The final guideline is to be aware of intent
and impact. Often, the effects of what
we say and do turn out differently than we thought they would. One part of this guideline means that we have
a responsibility not just to mean well, but also to make sure that what we say
and do has the impact we mean it to have.
Often ensuring our that our impact matches our intent means getting to
know someone well enough to understand how they will feel about what we do, and
then to be willing to change our behaviors to match. The book, The Five Love Languages is a
great study for our family life about how even the most loving relationships
can get thrown for loops when two people don’t feel the same way about actions
like gift giving, or service, or words of encouragement, or quality time, or
physical touch. We might think we are
doing one thing, but someone else perceives it very differently. We need to find out how they will feel about
what we will do and then act accordingly.

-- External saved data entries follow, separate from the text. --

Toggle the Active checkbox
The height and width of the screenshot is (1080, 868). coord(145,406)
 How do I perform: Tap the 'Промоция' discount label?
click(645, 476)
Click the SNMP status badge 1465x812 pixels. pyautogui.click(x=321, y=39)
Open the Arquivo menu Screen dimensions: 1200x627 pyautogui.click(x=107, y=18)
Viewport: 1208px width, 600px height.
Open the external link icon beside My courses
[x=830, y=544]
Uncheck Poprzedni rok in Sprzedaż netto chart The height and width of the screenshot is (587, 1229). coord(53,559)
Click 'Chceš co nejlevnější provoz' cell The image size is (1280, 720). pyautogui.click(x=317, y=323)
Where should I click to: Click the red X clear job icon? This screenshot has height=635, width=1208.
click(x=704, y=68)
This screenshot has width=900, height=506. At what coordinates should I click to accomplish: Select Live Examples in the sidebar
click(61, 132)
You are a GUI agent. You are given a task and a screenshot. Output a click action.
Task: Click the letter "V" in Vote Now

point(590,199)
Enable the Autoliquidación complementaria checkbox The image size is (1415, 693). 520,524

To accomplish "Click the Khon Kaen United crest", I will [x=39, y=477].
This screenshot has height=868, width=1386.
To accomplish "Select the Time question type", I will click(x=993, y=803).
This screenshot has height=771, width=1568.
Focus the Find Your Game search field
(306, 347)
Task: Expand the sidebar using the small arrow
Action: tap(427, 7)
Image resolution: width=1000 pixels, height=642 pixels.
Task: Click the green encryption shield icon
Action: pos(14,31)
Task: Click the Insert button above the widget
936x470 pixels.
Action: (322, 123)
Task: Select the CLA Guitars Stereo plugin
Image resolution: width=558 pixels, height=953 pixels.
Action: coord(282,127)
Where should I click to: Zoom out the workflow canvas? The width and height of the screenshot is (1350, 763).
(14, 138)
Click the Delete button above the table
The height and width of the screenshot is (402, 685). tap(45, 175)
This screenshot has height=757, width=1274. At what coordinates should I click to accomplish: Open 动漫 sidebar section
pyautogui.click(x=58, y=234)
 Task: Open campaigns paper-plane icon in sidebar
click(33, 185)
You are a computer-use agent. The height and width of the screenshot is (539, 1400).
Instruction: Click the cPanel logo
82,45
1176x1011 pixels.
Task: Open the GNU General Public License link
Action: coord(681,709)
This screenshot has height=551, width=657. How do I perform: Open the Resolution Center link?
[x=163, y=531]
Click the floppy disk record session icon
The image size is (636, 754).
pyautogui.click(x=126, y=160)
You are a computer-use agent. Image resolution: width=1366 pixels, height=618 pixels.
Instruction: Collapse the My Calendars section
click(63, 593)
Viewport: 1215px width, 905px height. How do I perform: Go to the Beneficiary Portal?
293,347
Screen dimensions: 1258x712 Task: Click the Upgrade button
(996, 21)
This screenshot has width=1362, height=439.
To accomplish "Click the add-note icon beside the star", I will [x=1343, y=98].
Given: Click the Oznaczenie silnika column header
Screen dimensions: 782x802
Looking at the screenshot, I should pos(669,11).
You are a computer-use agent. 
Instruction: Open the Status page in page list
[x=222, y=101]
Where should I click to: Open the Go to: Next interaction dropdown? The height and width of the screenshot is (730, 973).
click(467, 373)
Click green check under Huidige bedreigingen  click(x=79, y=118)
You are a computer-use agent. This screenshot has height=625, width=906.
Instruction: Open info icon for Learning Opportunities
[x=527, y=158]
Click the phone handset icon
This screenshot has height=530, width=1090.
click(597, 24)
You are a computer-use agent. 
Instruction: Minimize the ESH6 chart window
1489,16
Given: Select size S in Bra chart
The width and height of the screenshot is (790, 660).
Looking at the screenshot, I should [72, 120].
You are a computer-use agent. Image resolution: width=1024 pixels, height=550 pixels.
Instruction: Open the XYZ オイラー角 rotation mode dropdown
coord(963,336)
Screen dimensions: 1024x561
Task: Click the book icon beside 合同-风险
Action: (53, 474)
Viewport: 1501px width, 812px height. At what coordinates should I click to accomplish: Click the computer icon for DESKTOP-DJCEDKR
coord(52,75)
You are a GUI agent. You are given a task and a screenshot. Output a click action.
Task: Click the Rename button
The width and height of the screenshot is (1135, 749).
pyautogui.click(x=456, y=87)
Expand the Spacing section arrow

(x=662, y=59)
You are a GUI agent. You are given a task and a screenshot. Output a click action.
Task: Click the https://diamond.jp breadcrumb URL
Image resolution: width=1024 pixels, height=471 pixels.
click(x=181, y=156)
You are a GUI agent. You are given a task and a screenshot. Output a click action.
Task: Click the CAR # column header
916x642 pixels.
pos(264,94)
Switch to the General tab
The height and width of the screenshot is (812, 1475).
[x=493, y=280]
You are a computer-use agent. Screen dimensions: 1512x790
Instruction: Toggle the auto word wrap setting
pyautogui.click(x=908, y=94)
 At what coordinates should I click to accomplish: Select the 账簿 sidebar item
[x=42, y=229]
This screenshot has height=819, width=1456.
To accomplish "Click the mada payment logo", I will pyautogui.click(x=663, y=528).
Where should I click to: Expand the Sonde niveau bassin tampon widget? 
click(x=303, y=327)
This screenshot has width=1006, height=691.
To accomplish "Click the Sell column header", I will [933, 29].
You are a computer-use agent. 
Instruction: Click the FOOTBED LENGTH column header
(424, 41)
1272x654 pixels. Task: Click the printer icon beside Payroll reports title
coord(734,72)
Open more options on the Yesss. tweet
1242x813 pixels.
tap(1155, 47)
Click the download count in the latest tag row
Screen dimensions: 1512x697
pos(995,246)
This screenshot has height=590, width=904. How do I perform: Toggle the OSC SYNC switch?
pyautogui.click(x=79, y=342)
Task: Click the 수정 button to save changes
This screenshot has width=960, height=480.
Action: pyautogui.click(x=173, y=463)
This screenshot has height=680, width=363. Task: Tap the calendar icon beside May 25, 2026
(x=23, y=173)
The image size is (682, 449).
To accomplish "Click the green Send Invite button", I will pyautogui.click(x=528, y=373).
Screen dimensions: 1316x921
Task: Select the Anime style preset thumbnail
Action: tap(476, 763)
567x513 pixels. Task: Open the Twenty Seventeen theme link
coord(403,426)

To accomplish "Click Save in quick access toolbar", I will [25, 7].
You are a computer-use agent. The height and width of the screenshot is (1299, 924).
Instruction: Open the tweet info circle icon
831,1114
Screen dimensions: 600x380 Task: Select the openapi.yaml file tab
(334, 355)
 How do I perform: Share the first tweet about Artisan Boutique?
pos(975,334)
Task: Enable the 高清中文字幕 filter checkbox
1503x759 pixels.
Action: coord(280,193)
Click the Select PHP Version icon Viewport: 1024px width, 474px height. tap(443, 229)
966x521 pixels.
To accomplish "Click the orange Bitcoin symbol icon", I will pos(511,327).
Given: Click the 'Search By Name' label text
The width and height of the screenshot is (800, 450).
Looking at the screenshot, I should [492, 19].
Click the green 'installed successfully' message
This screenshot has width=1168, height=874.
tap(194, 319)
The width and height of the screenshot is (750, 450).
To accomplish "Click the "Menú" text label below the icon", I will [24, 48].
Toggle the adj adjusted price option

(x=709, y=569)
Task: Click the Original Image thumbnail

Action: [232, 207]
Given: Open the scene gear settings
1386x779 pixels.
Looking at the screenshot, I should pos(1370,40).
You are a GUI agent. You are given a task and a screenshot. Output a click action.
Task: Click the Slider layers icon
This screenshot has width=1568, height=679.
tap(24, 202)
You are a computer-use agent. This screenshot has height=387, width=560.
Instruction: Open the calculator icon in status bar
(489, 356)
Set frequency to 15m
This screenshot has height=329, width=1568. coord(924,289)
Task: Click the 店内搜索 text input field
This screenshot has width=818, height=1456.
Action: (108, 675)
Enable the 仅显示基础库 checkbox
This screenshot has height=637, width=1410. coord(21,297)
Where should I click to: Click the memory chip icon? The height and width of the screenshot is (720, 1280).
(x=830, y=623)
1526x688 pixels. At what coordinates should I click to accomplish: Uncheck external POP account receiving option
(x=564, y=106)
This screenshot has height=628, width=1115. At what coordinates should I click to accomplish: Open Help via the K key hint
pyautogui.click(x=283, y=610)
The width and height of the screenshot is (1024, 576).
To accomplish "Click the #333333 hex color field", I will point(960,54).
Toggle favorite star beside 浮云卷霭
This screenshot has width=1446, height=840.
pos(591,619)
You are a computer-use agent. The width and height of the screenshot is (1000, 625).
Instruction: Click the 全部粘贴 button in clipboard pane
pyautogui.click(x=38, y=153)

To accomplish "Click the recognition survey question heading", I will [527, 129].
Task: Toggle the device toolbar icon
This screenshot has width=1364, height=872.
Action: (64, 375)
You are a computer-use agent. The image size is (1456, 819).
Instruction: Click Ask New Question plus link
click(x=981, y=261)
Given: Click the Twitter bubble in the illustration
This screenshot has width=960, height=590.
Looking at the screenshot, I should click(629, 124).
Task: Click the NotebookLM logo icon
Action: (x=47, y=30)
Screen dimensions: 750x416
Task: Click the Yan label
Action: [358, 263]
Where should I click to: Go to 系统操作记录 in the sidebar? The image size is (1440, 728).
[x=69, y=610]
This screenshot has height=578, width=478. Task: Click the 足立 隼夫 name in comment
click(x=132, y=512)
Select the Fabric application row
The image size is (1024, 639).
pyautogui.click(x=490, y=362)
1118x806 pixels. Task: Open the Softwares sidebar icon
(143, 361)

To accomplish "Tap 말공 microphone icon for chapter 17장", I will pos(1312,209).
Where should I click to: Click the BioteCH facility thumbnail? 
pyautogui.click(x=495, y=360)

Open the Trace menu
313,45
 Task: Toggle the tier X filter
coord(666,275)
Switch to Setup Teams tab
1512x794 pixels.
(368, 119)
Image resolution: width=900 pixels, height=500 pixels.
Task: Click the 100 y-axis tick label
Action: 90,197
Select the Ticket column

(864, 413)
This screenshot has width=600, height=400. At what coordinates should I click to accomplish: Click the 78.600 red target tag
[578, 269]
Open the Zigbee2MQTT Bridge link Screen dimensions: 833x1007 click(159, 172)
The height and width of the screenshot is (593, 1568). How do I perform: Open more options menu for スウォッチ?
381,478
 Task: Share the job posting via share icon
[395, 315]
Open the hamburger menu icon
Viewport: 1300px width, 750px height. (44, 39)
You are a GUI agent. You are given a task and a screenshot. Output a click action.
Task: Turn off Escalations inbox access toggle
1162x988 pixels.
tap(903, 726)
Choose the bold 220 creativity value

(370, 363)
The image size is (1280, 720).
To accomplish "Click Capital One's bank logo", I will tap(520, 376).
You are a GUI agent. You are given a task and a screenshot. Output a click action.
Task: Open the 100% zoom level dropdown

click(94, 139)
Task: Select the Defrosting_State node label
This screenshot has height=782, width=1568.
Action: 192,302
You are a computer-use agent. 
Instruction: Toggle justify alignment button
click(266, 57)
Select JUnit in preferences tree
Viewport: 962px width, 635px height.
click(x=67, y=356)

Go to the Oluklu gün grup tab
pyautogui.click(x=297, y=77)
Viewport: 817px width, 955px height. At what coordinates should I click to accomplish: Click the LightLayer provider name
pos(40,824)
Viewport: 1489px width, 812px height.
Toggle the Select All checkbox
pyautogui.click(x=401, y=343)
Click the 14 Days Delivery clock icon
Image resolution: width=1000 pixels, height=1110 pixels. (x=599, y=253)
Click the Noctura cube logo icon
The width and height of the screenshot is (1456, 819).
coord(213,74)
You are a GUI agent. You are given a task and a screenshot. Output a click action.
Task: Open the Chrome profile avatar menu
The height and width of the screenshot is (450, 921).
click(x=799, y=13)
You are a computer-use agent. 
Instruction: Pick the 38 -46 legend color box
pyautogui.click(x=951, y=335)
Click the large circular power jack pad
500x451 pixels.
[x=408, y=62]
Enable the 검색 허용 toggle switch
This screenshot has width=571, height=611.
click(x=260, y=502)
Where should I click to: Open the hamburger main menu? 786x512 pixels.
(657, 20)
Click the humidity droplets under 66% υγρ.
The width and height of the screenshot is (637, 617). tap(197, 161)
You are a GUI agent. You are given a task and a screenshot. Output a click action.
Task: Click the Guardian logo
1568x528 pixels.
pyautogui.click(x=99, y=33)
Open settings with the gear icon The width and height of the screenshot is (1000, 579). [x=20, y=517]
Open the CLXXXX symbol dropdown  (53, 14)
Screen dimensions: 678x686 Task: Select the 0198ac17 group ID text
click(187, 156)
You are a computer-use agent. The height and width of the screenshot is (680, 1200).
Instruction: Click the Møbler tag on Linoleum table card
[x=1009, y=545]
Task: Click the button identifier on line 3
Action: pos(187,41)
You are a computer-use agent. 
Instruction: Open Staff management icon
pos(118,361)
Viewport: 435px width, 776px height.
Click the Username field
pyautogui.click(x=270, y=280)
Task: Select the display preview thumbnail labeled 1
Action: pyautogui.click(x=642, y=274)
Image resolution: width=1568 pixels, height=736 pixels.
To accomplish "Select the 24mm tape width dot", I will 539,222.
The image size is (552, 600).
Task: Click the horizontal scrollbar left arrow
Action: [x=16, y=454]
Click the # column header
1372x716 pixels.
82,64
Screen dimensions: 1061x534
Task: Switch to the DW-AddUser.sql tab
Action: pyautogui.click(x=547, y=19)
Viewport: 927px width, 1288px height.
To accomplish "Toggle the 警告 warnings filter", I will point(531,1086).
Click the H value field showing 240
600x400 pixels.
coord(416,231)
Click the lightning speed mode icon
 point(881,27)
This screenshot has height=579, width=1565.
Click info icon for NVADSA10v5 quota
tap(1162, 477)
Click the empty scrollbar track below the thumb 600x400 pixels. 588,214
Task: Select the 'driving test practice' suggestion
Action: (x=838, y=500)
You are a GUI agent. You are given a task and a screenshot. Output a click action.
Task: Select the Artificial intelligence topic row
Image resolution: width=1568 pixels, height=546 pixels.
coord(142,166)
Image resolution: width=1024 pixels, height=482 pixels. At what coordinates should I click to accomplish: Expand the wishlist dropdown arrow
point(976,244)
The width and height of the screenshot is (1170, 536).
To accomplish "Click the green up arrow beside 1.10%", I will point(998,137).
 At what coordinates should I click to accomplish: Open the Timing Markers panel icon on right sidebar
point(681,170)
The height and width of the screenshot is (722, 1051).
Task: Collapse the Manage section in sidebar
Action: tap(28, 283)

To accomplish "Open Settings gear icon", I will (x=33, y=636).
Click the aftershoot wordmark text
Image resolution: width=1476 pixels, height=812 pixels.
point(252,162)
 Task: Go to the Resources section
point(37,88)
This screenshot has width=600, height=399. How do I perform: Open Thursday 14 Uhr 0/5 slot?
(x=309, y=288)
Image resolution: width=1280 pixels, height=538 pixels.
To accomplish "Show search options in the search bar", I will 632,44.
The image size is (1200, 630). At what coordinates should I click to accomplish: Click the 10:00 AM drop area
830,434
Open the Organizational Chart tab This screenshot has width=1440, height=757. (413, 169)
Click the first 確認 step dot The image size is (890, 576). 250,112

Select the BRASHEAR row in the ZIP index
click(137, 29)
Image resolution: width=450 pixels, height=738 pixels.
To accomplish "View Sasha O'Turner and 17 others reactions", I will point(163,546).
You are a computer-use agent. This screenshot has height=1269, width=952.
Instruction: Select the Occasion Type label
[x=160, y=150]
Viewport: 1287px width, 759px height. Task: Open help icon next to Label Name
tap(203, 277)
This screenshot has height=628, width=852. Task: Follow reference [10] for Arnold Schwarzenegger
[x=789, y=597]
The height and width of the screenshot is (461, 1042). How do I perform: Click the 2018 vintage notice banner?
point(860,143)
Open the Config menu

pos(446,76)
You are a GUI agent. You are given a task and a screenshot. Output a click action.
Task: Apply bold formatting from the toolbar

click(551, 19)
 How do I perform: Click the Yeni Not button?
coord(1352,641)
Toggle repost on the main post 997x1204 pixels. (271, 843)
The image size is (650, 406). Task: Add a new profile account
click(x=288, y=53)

The other part of this guideline means being
aware that the impact of other people’s behaviors on us may not have matched
their intent. If the impact of something
someone did is harmful to us, then we should do a couple of things. We can keep an open mind about their intent.
Maybe they did want to harm us, but probably they didn’t. Their intent may have
been completely different. Then we can
talk with them directly about the harm. If
their intent was good, that conversation is an opportunity for them to learn,
and for healing and reconciliation to take place. If their intent was about something else
entirely and we were just some sort of collateral damage, that will be helpful
for both them and us to hear and understand.
Finally, if they were actually trying to cause us harm, then we know who
really needs our prayers and we can start taking steps to protect ourselves in
the future.
None of these guidelines are meant to say that
we don’t act, or vote, or work to do the things that we believe and that matter
to us. Hopefully, however, by engaging
with others in discussions even across our differences, we can be better
informed about decisions we make and find ways to be more effective in what we
are doing. More importantly, these
guidelines, and the other aspects of developing loving relationships we have
focused on during Lent, should help us build a church and a society that are
better able to include a wide range of people that love God and our neighbor
more like Jesus would have us love them.